** Opening Selected extract block **

Why Pacific Rim Kicks Ass

Pacific Rim (2013) is one of the best movies ever made. If you don’t believe me, go watch it, have one of the world’s greatest opening themes imprinted into the fabric of your brain, and come back. You’ll probably agree. But why does Pacific Rim manage to work so well?


The movie poster for Pacific Rim (2013). Two small pilots stand on the ledge of a platform in front of a massive robot. They are maybe one fourth the size of the giant robot's massive face, which stares expressionless at the camera. A giant fan is visible in the robot's chest as the bottom of the poster, which hides the nuclear reactor that powers the machine. Sparks from welding metal and wires take over the background. The tagline reads "To fight monsters, we created monsters."

It’s usually pretty easy to explain why movies are bad. Bad writing, bad acting, bad editing, and their compatriots are all pretty obvious. It’s much harder to explain why movies are good! Some films are technically excellent - stuff that’s made by masters of the craft, using framing and pacing to tell complex narratives about the human experience. But some films are good because they find the emotion button in our brains and mash the shit out of it.

** Closing Selected extract block **

*Things to do*
1. Reproduce the passage of the Pacific Rim essay between "Why Pacific Rim" and "work so well?", inclusive.
2. In the Pacific Rim essay, what tagline appears on the movie poster?
Rely only on the Pacific Rim essay above.

** Opening Dataset content block **

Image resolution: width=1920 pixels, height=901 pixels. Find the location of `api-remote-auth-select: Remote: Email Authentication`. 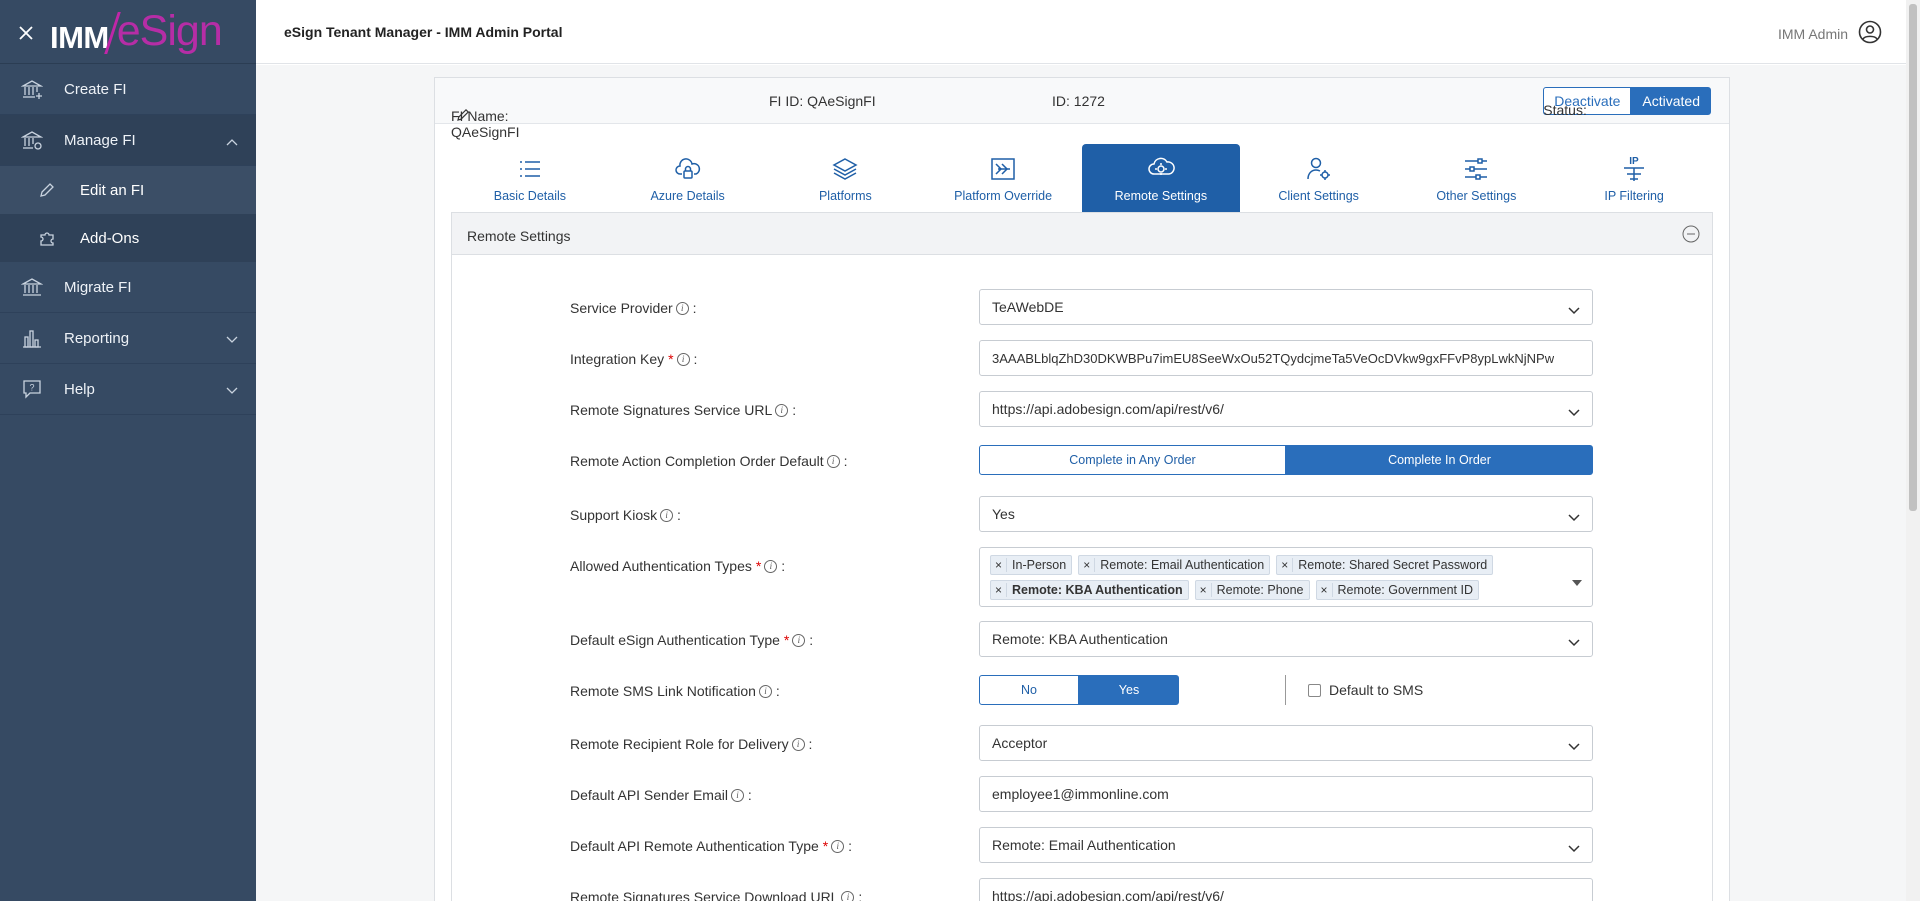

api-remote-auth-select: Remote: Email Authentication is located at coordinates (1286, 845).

** Closing Dataset content block **

*Response list*
1.
Why Pacific Rim Kicks Ass

Pacific Rim (2013) is one of the best movies ever made. If you don’t believe me, go watch it, have one of the world’s greatest opening themes imprinted into the fabric of your brain, and come back. You’ll probably agree. But why does Pacific Rim manage to work so well?

2. "To fight monsters, we created monsters."